A Double-blind, Randomized, Placebo-controlled, Parallel Design, Multicenter Phase II Trial to Evaluate the Efficacy and Safety of HUDC_VT in Patients With Bacterial Vaginosis

The objective of the study is to confirm the pharmacological mechanism and evaluate the efficacy and safety after HUDC-VT administration compared to placebo in patients with bacterial vaginosis. Vaginitis in adult women is extremely common and it often results in marked suffering.
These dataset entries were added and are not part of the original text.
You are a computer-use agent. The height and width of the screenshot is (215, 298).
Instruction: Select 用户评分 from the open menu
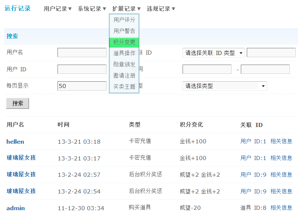124,20
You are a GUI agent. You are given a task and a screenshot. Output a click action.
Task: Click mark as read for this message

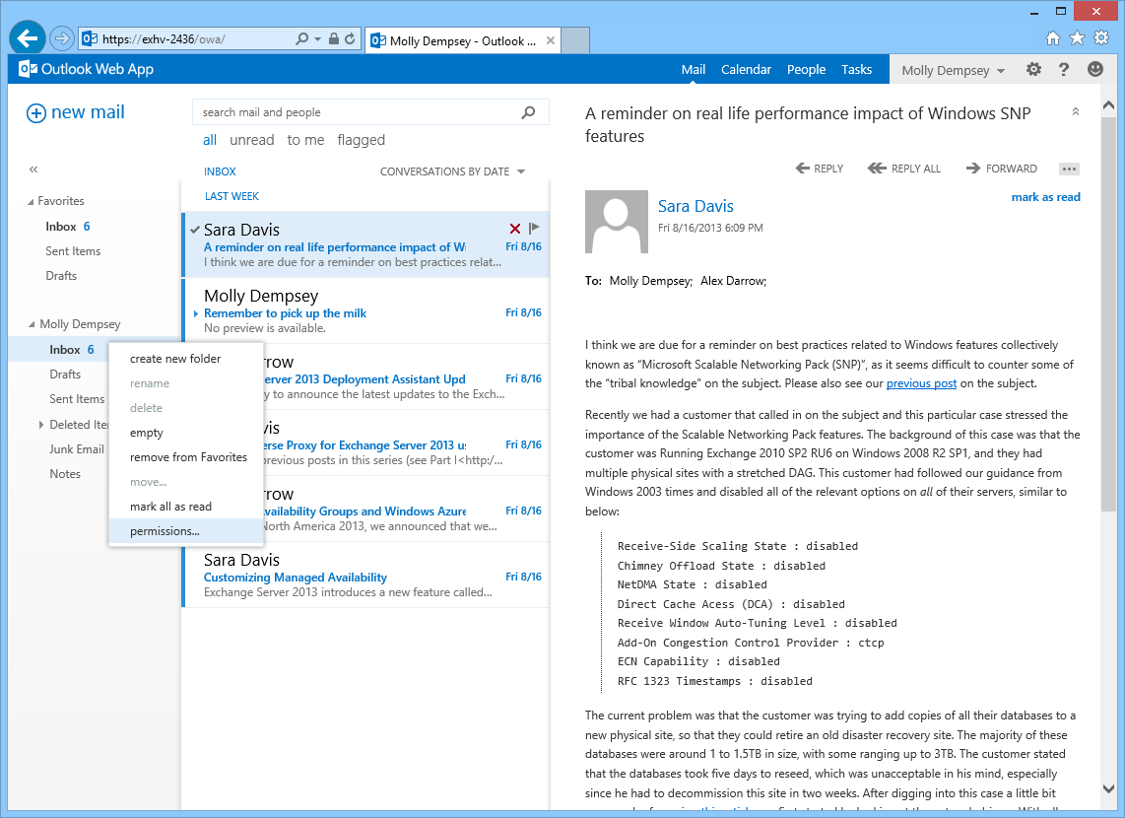(x=1045, y=196)
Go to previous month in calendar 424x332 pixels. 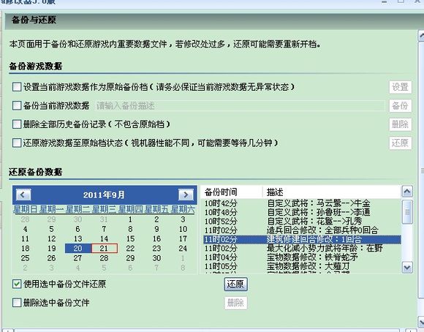coord(23,195)
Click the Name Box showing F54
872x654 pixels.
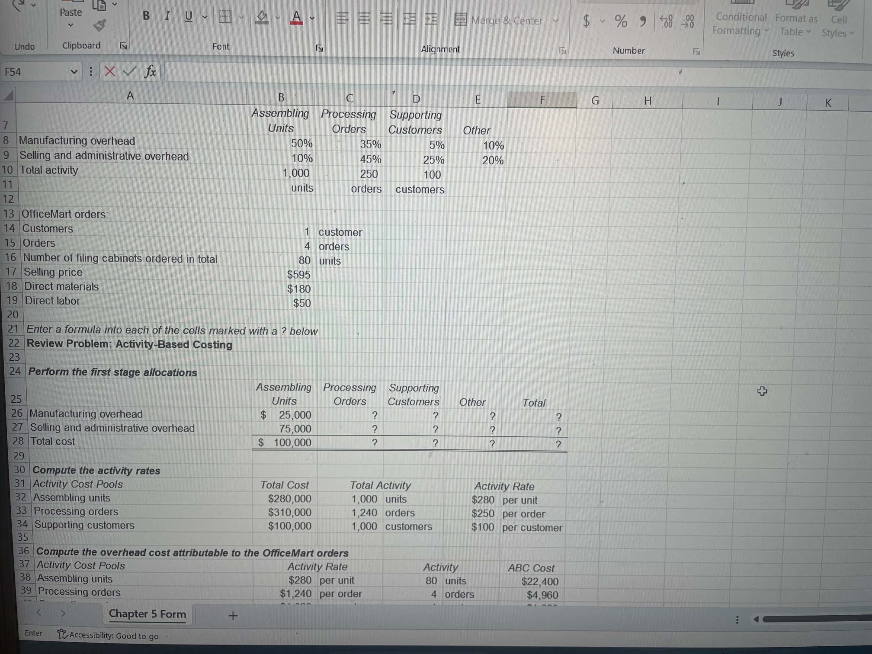click(x=35, y=72)
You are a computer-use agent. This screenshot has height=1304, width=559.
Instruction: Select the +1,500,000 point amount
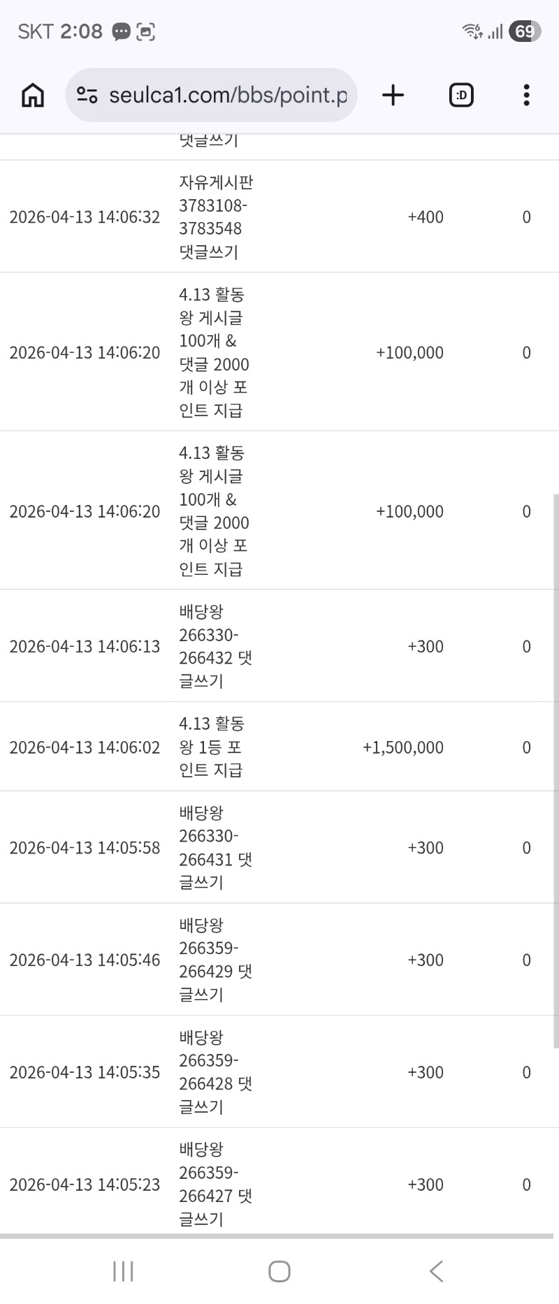[x=403, y=747]
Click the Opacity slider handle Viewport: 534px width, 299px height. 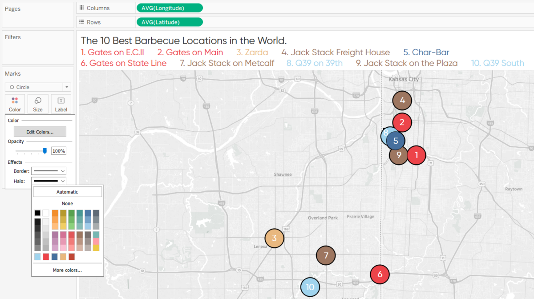coord(45,151)
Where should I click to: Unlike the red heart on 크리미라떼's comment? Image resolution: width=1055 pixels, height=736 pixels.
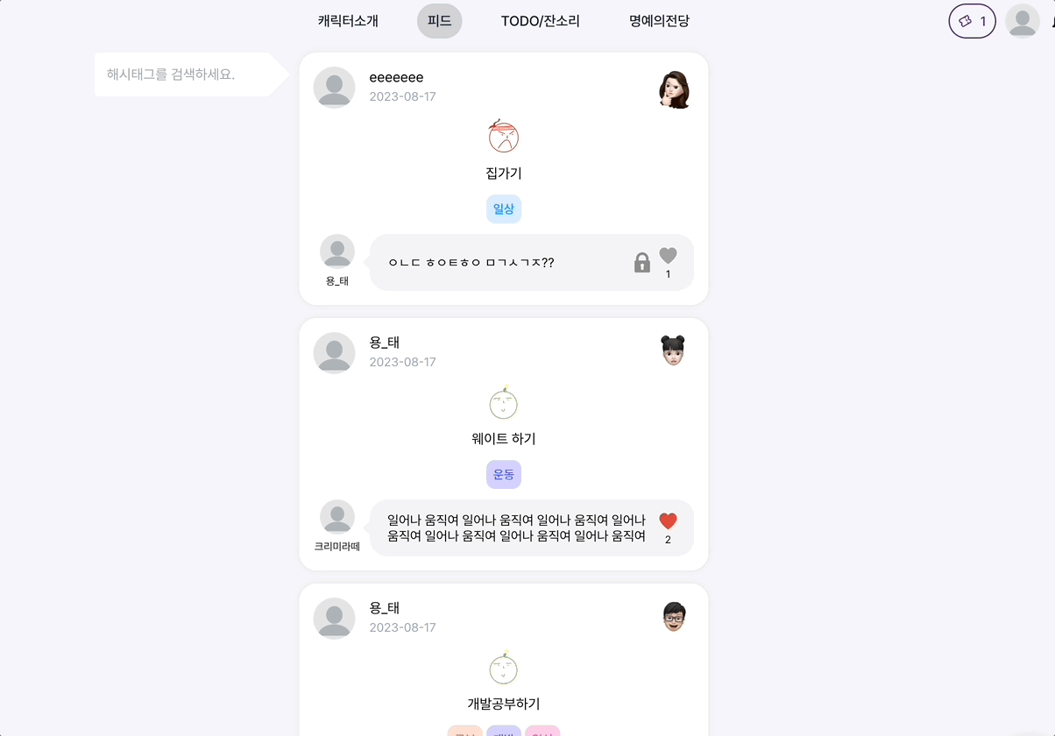(x=668, y=521)
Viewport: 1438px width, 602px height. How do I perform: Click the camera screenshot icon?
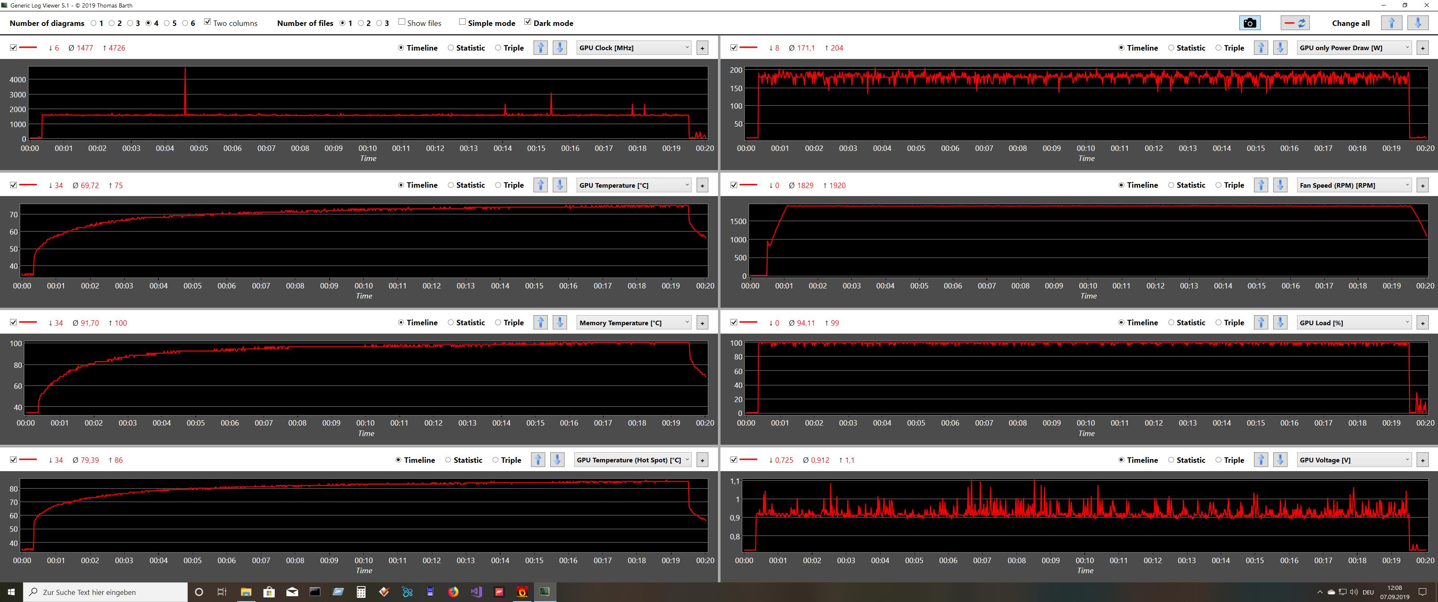click(x=1249, y=23)
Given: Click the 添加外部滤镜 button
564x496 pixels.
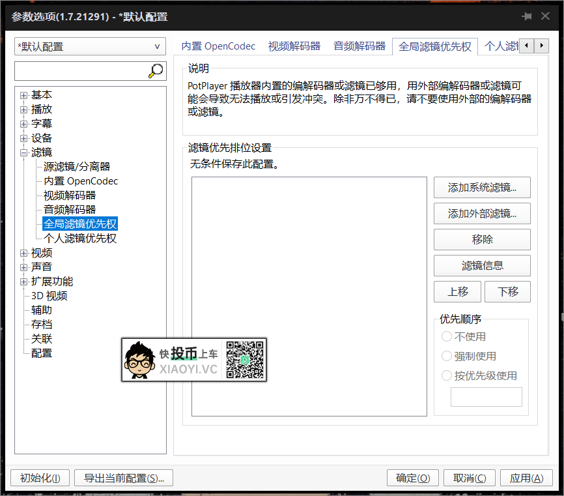Looking at the screenshot, I should point(482,213).
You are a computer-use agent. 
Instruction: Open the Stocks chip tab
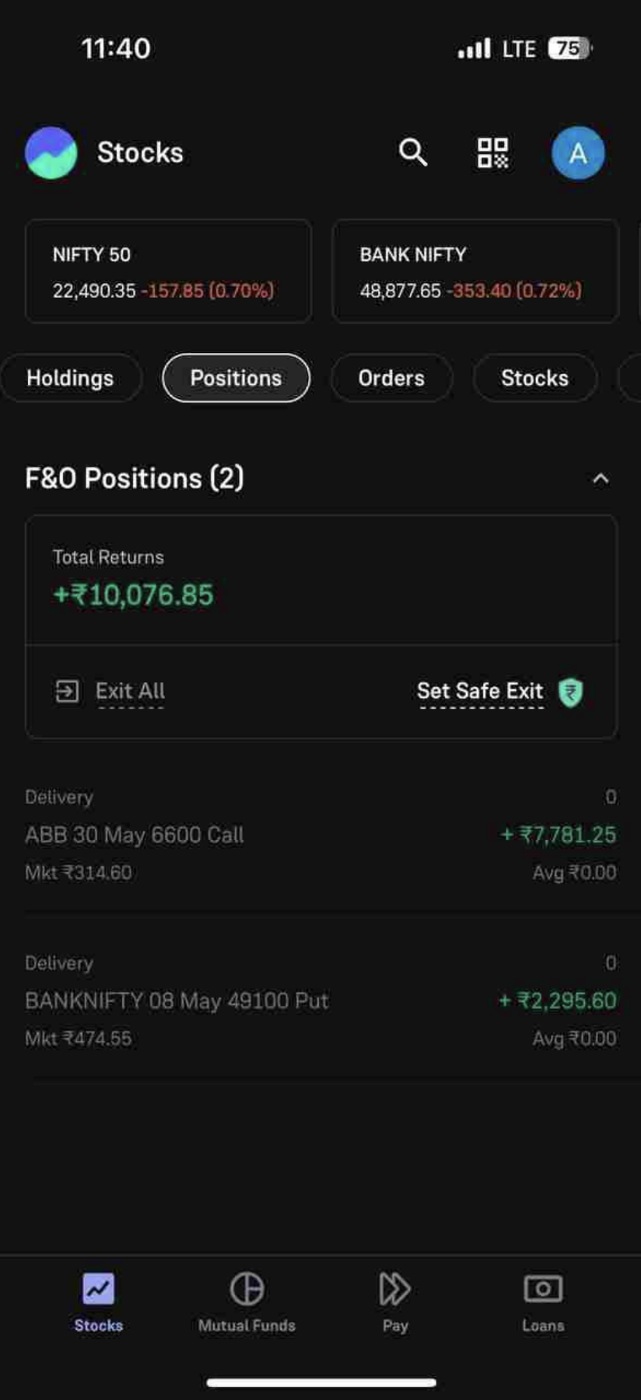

Epidemiologic studies indicate the high prevalence of vaginitis and the large number of causes in US. The broad-spectrum antibiotics such as metronidazole have been used as a treatment of vaginitis.However, it is not desirable using of these antibiotics caused appearance of resistant bacterium and killing normal bacterium including lactobacillus. In addition, it has been reported that long term treatment of antibiotics can be caused body toxicity through absolution by vagina. The product, HUDC_VT, is a effective and safe vaginal tablet composed glucose and sodium chloride for treatment of vaginitis by preserving healthy condition in vagina.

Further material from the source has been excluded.